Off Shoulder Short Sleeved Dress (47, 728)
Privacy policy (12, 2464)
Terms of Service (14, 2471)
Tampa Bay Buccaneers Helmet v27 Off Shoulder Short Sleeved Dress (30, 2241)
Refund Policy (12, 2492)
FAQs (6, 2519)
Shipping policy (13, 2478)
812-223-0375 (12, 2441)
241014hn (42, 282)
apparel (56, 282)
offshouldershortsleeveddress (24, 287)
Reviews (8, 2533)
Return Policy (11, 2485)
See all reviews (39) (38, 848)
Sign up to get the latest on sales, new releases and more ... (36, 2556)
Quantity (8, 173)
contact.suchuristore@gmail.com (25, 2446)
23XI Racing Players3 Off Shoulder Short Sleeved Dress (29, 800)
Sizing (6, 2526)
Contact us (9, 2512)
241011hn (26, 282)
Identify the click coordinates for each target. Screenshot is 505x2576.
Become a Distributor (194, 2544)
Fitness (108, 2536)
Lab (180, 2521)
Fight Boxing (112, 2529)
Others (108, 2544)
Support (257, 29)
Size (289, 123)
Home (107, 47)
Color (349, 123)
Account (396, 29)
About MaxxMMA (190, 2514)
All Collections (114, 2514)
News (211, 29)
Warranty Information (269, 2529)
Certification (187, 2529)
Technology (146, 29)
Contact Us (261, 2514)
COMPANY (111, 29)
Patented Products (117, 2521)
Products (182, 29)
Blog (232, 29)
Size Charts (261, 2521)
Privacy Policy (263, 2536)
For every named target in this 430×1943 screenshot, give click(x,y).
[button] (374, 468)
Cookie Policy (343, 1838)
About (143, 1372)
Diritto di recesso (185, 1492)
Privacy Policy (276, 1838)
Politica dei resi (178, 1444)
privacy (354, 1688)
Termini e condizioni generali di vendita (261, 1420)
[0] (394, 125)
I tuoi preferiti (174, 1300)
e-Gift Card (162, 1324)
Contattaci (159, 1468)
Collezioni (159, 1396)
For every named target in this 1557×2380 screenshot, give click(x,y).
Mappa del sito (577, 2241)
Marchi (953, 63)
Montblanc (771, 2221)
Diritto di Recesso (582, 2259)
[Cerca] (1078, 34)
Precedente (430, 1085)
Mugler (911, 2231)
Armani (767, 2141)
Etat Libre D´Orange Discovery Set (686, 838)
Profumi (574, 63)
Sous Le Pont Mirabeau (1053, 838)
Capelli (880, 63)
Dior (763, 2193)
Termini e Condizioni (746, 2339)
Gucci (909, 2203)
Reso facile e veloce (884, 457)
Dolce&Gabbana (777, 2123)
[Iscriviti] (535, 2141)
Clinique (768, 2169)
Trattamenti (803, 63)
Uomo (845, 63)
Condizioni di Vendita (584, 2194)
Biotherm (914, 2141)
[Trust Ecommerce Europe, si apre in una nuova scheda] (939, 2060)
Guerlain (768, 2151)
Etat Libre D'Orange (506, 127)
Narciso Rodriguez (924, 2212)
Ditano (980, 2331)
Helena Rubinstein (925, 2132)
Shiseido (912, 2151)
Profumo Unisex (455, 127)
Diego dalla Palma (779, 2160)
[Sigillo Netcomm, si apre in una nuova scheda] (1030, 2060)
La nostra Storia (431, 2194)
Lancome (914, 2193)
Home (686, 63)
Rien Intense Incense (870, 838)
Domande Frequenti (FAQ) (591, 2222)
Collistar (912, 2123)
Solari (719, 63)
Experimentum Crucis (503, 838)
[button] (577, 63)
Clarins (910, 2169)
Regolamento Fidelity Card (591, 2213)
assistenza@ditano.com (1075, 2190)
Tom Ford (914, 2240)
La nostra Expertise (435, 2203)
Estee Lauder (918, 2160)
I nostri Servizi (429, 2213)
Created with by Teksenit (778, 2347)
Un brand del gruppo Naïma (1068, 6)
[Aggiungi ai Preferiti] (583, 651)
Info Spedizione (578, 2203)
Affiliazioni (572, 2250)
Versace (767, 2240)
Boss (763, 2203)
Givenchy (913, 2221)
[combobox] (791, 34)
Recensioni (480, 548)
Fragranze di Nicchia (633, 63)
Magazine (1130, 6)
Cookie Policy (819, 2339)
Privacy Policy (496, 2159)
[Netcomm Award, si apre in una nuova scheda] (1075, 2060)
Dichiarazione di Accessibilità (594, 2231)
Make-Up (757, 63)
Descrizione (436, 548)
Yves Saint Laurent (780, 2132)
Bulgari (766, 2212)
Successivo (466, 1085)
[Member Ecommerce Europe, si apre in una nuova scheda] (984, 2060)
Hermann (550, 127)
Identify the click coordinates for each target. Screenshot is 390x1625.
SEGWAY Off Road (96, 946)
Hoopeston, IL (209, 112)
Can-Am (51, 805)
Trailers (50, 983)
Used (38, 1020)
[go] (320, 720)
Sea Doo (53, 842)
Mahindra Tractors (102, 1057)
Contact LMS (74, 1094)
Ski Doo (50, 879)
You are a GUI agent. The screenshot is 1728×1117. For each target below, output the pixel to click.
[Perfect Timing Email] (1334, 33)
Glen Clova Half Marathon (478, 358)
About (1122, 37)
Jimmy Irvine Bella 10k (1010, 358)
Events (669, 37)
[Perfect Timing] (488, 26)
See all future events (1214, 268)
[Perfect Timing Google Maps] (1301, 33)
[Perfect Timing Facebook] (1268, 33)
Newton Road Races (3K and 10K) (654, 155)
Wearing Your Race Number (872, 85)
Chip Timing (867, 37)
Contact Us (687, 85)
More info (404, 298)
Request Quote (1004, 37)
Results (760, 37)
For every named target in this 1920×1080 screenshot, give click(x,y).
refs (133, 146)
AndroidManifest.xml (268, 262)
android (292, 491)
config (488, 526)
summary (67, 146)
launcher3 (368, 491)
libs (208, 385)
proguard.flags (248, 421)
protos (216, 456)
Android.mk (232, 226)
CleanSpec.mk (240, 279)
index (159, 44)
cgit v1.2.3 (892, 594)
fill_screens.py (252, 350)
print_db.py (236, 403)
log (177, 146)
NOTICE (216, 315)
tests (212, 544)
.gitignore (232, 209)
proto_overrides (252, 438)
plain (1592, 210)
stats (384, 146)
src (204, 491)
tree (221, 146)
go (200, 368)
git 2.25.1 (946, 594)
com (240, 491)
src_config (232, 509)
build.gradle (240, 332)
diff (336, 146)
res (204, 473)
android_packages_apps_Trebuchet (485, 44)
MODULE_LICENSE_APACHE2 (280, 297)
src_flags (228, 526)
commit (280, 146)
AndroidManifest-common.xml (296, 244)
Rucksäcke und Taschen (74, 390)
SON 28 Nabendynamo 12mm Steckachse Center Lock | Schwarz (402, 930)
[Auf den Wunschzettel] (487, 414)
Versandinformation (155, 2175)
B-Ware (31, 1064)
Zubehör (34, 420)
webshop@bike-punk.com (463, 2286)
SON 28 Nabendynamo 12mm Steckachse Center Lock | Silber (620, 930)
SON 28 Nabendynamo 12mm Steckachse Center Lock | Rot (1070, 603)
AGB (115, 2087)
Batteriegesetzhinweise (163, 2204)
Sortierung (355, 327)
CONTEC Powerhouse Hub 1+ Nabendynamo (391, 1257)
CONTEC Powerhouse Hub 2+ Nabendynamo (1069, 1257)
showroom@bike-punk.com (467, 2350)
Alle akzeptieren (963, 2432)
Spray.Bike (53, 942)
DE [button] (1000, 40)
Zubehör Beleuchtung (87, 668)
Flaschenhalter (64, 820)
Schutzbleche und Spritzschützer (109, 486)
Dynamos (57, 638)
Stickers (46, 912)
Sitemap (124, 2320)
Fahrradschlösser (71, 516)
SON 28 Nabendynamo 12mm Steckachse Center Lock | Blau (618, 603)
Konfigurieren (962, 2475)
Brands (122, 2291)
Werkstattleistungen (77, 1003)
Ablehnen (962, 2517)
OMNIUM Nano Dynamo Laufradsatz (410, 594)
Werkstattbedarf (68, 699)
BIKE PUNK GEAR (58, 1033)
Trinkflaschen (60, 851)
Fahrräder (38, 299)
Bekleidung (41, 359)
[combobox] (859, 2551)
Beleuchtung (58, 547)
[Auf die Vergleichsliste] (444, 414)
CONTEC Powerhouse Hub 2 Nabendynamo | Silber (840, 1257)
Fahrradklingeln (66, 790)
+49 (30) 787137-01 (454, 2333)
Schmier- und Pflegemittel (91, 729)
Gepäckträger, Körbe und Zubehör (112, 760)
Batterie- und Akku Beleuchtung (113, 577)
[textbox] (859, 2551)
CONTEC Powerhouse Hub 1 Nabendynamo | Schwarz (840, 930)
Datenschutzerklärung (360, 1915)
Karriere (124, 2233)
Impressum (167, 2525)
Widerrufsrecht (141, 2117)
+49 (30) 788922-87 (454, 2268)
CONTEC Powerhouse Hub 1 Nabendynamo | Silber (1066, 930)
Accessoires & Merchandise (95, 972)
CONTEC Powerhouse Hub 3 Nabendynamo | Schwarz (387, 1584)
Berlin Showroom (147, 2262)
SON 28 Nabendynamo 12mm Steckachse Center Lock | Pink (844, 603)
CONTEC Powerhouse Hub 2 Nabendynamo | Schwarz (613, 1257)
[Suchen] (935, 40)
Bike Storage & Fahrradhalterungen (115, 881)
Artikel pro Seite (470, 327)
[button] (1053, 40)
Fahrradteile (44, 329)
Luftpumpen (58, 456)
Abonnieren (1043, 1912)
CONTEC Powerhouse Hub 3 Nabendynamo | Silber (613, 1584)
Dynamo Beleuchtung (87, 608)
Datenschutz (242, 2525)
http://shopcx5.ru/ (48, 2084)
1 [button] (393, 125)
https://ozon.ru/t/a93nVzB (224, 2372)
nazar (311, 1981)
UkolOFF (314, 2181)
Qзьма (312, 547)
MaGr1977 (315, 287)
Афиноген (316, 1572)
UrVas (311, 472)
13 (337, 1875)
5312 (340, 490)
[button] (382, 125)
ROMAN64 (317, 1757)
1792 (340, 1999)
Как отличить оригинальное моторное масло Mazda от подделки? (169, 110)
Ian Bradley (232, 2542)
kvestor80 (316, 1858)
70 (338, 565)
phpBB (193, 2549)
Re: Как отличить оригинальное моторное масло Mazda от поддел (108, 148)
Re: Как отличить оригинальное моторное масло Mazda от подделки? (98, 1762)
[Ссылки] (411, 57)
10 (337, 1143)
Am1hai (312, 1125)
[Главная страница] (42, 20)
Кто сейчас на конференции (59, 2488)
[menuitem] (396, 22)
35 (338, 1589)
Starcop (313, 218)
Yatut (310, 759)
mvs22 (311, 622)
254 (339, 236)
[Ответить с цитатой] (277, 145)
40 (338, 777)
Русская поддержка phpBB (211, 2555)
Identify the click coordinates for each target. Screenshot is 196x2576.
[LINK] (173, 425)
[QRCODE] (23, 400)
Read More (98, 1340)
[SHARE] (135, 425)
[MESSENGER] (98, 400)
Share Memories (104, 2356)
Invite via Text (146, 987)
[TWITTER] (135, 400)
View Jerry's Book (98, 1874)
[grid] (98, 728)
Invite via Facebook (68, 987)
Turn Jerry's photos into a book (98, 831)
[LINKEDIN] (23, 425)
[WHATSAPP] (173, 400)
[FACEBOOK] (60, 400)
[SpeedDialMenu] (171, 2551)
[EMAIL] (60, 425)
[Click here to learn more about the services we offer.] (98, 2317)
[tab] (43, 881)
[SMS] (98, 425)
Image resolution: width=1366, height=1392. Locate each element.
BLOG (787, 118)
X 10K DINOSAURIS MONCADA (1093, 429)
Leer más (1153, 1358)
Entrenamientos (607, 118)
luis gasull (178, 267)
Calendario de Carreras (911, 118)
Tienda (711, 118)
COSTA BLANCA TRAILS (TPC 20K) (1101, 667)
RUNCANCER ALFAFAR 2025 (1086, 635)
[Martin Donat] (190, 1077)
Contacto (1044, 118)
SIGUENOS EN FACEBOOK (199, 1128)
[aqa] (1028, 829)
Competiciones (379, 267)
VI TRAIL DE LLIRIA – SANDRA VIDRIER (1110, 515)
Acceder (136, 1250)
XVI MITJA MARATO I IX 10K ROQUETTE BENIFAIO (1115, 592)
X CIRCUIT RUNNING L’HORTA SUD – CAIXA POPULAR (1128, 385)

● **REQUIRED WORK**:
Copy out, word for word, the part of the entries above that begins at the line with "Politica dei resi (178, 1444)" and ends at the line with "Profumo Unisex (455, 127)", including both.

● **SOLVED EXERCISE**:
Politica dei resi (178, 1444)
privacy (354, 1688)
Termini e condizioni generali di vendita (261, 1420)
[0] (394, 125)
I tuoi preferiti (174, 1300)
e-Gift Card (162, 1324)
Contattaci (159, 1468)
Collezioni (159, 1396)
For every named target in this 1557×2380 screenshot, give click(x,y).
Mappa del sito (577, 2241)
Marchi (953, 63)
Montblanc (771, 2221)
Diritto di Recesso (582, 2259)
[Cerca] (1078, 34)
Precedente (430, 1085)
Mugler (911, 2231)
Armani (767, 2141)
Etat Libre D´Orange Discovery Set (686, 838)
Profumi (574, 63)
Sous Le Pont Mirabeau (1053, 838)
Capelli (880, 63)
Dior (763, 2193)
Termini e Condizioni (746, 2339)
Gucci (909, 2203)
Reso facile e veloce (884, 457)
Dolce&Gabbana (777, 2123)
[Iscriviti] (535, 2141)
Clinique (768, 2169)
Trattamenti (803, 63)
Uomo (845, 63)
Condizioni di Vendita (584, 2194)
Biotherm (914, 2141)
[Trust Ecommerce Europe, si apre in una nuova scheda] (939, 2060)
Guerlain (768, 2151)
Etat Libre D'Orange (506, 127)
Narciso Rodriguez (924, 2212)
Ditano (980, 2331)
Helena Rubinstein (925, 2132)
Shiseido (912, 2151)
Profumo Unisex (455, 127)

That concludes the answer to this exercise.